On Thursday morning, state media tabloid Global Times tweeted side-by-side photo comparisons of Hong Kong protesters occupying the city's Legislative Council Complex in July 2019 with Wednesday's Washington riots.
The latter saw hardcore Trump fans invade the US Capitol to protest the election defeat, taking selfies, scuffling with security and ransacking parts of the building.
.@SpeakerPelosi once referred to the Hong Kong riots as "a beautiful sight to behold" — it remains yet to be seen whether she will say the same about the recent developments in Capitol Hill. pic.twitter.com/91iXDzYpcO
— Global Times (@globaltimesnews) January 7, 2021
China's Communist Youth League also described the unrest as a "beautiful sight" on the Twitter-like Weibo platform.
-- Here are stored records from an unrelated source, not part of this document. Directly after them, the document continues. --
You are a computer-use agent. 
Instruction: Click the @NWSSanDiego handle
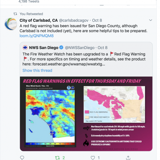(x=80, y=48)
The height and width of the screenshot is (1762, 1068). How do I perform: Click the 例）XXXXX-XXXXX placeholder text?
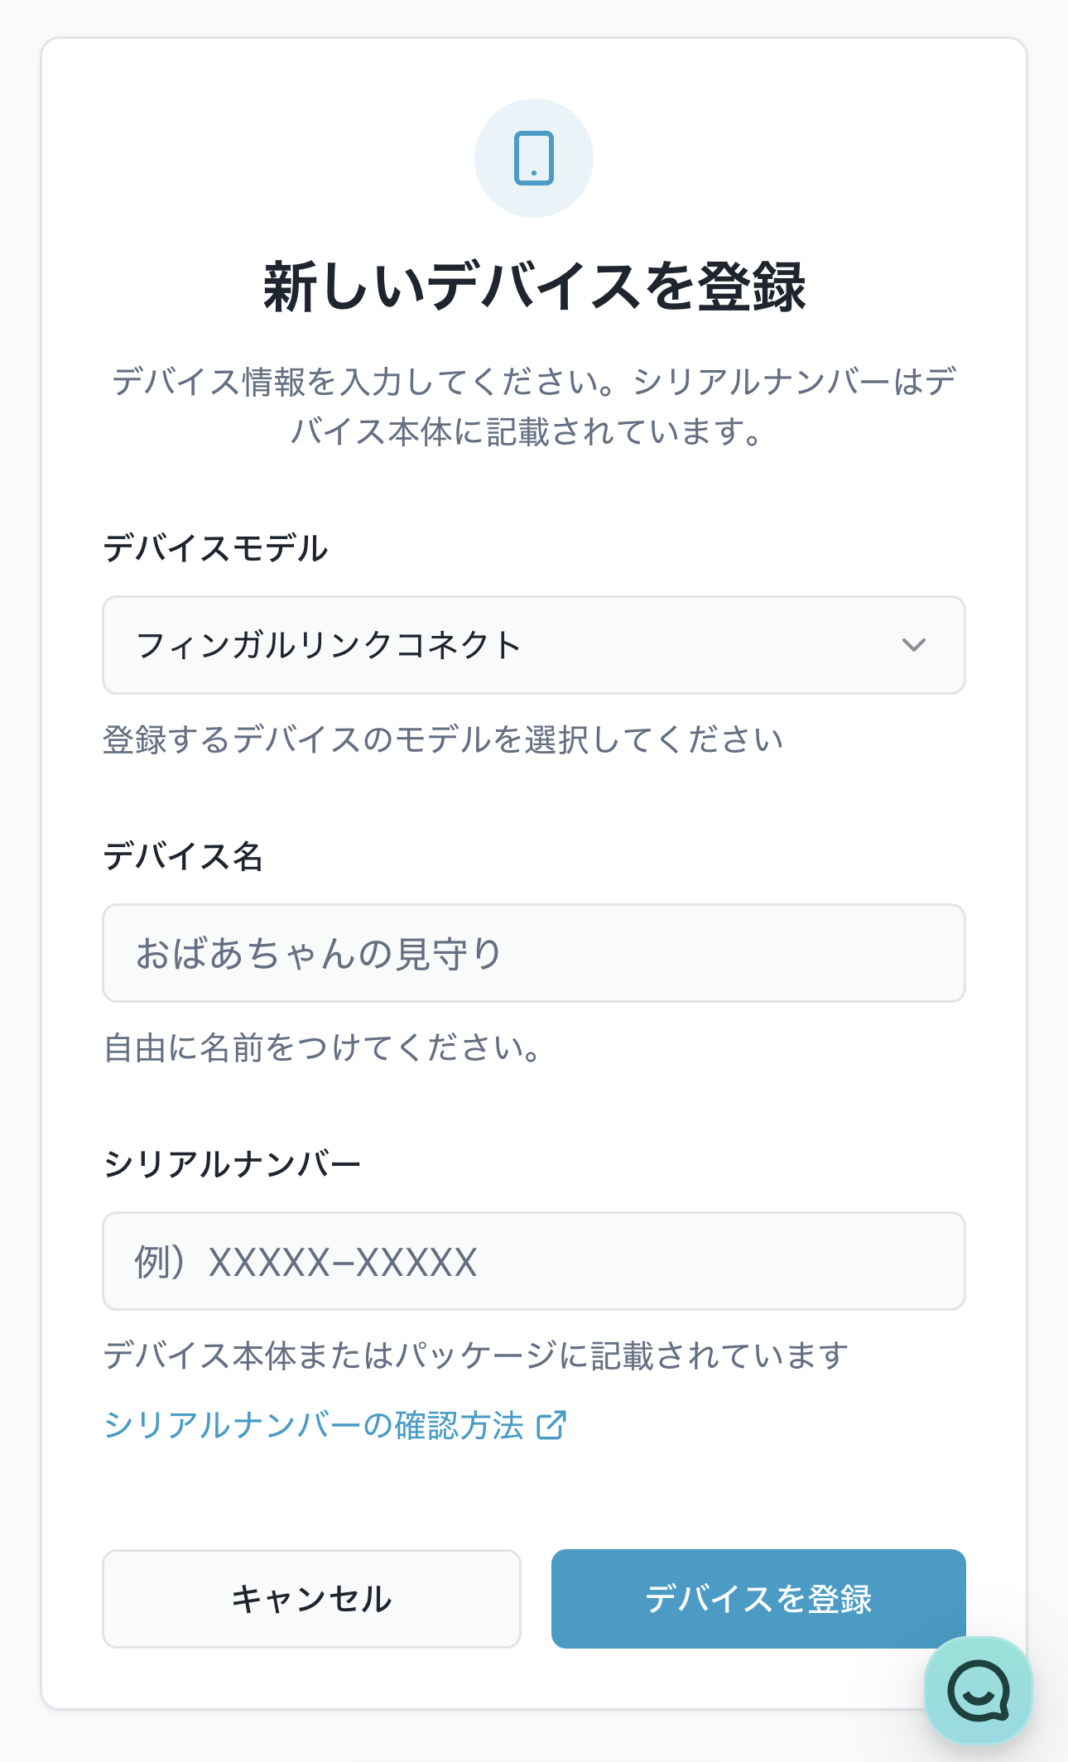coord(306,1262)
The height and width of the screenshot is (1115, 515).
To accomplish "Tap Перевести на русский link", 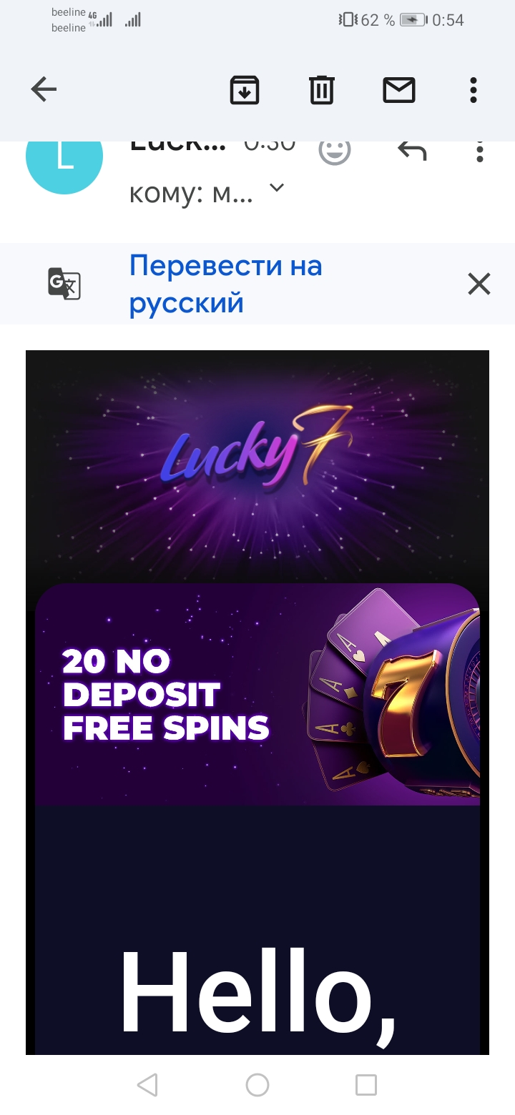I will [226, 284].
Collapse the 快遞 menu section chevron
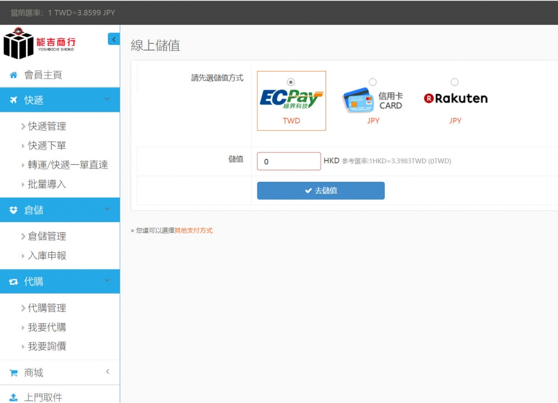 pos(107,99)
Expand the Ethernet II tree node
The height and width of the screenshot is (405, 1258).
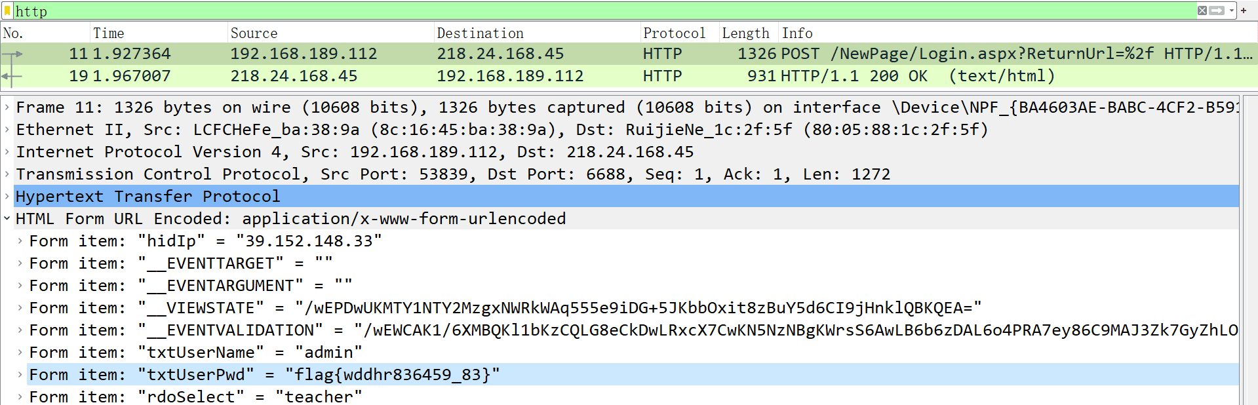pos(7,129)
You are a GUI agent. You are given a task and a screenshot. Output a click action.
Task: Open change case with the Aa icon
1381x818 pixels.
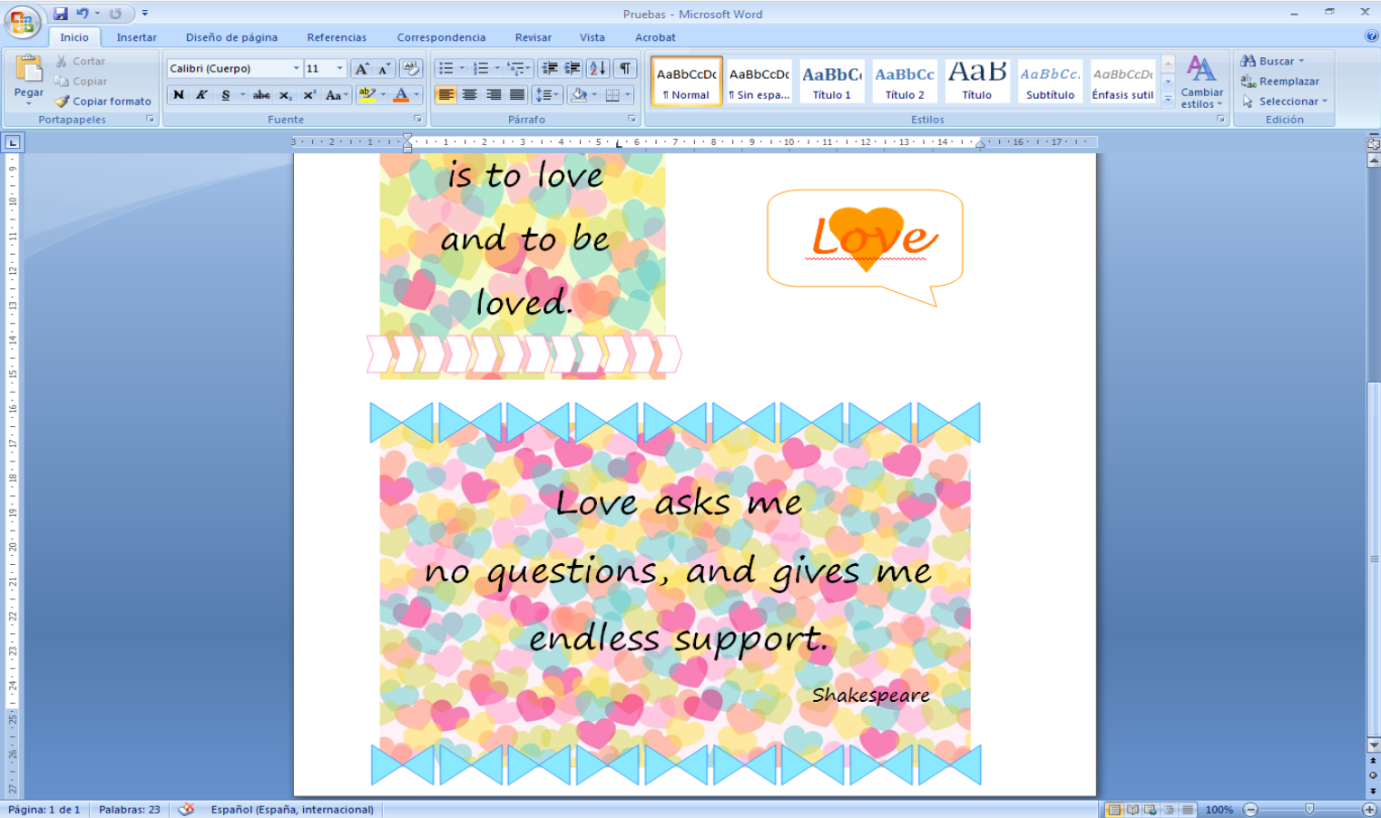click(x=335, y=94)
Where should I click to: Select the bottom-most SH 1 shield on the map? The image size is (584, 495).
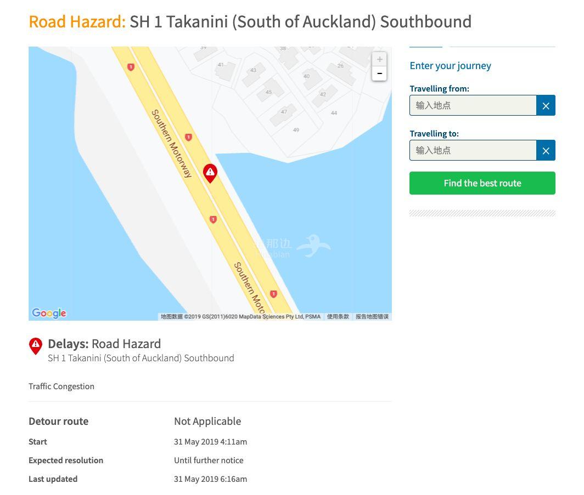273,294
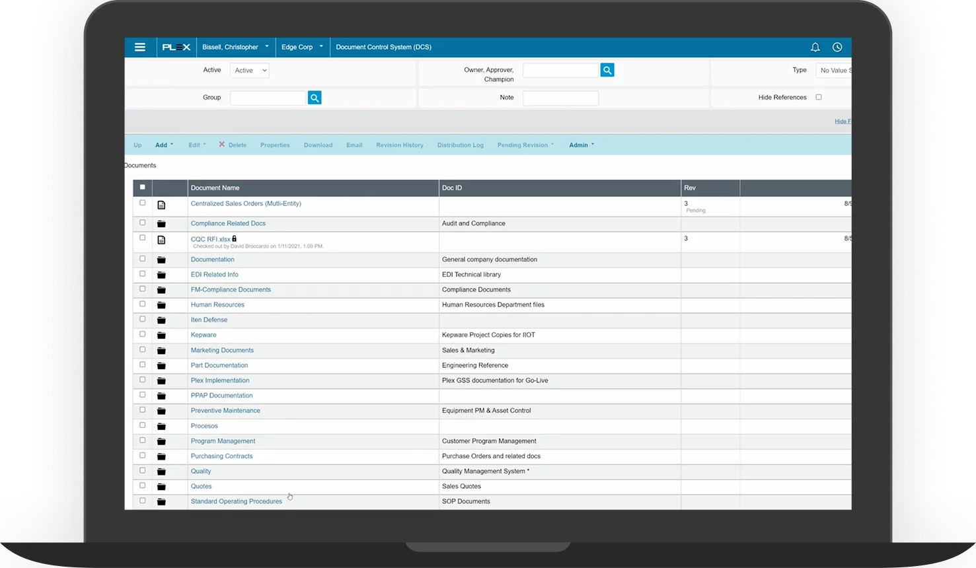Click the CQC RFI.xlsx document icon
Image resolution: width=976 pixels, height=568 pixels.
pos(161,240)
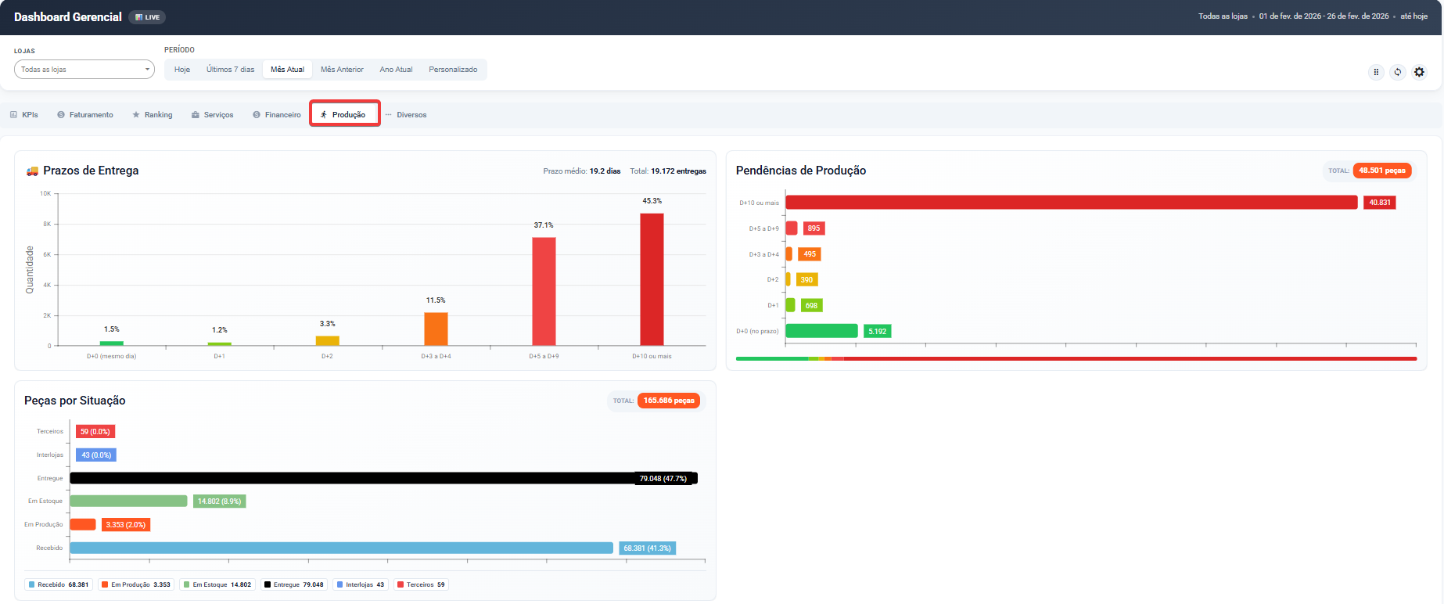The width and height of the screenshot is (1444, 604).
Task: Toggle Entregue legend item
Action: 293,584
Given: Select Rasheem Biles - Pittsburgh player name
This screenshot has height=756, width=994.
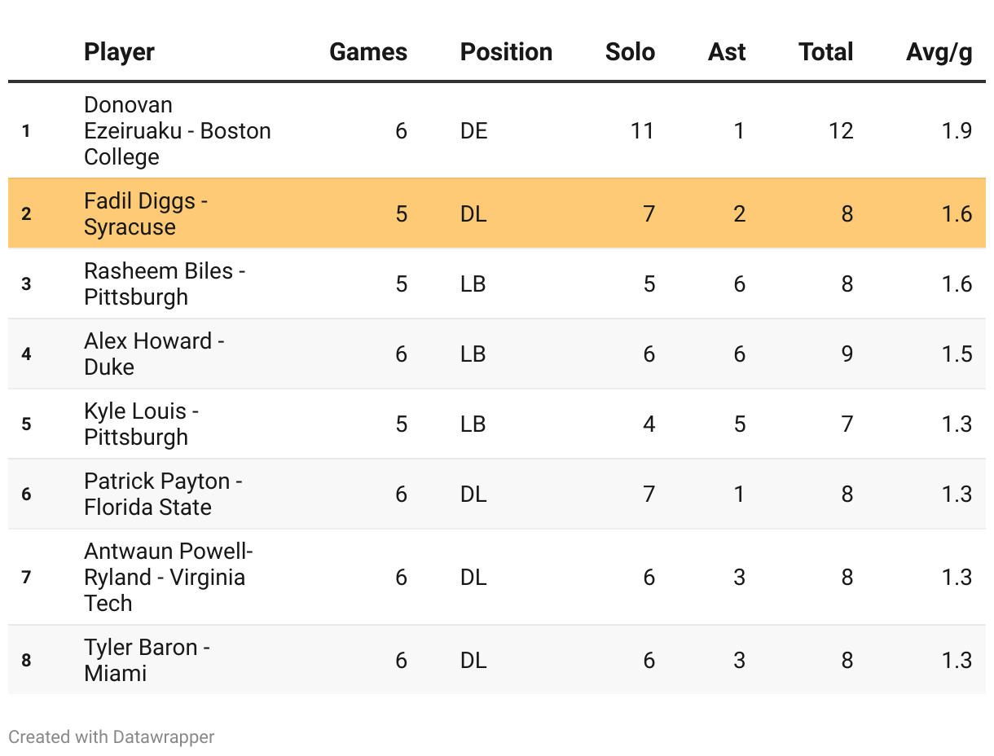Looking at the screenshot, I should (x=165, y=284).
The hashtag "Trump supporters storm US Capitol" pinballed across Weibo on Thursday, racking up 230 million views, as users compared the global support for Hong Kong's protesters with the outpouring of condemnation for the pro-Trump mob.
"At present, all European countries' leaders have shown double standards and condemned it (Washington rioting)," read one Weibo comment which gained over 5,000 likes.
"I don't know what kind of double-standard reports will be carried by Hong Kong or Taiwan media this time."
"What happened in the Hong Kong Legislative Council last year is being repeated in the US Capitol," wrote another user in a comment with over 4,500 likes.
While the tactics were similar, there are stark differences in the causes and motivations of the two legislature stormings.
Hong Kong protesters broke into their legislature to demand full democracy and halt an unpopular bill that was being pushed through by the city's unelected leadership.
The semi-autonomous Chinese city is not a democracy, the cause of years of popular protests.
China has since responded with a crackdown, imposing a harsh security law on the restless city, arresting scores of critics and smothering dissent.
In contrast, those storming the US Capitol were trying to overturn the results of what has been declared a free and fair presidential election.
US President-elect Joe Biden said the US rioters were undermining democracy by trying to overturn Trump's defeat in November's election.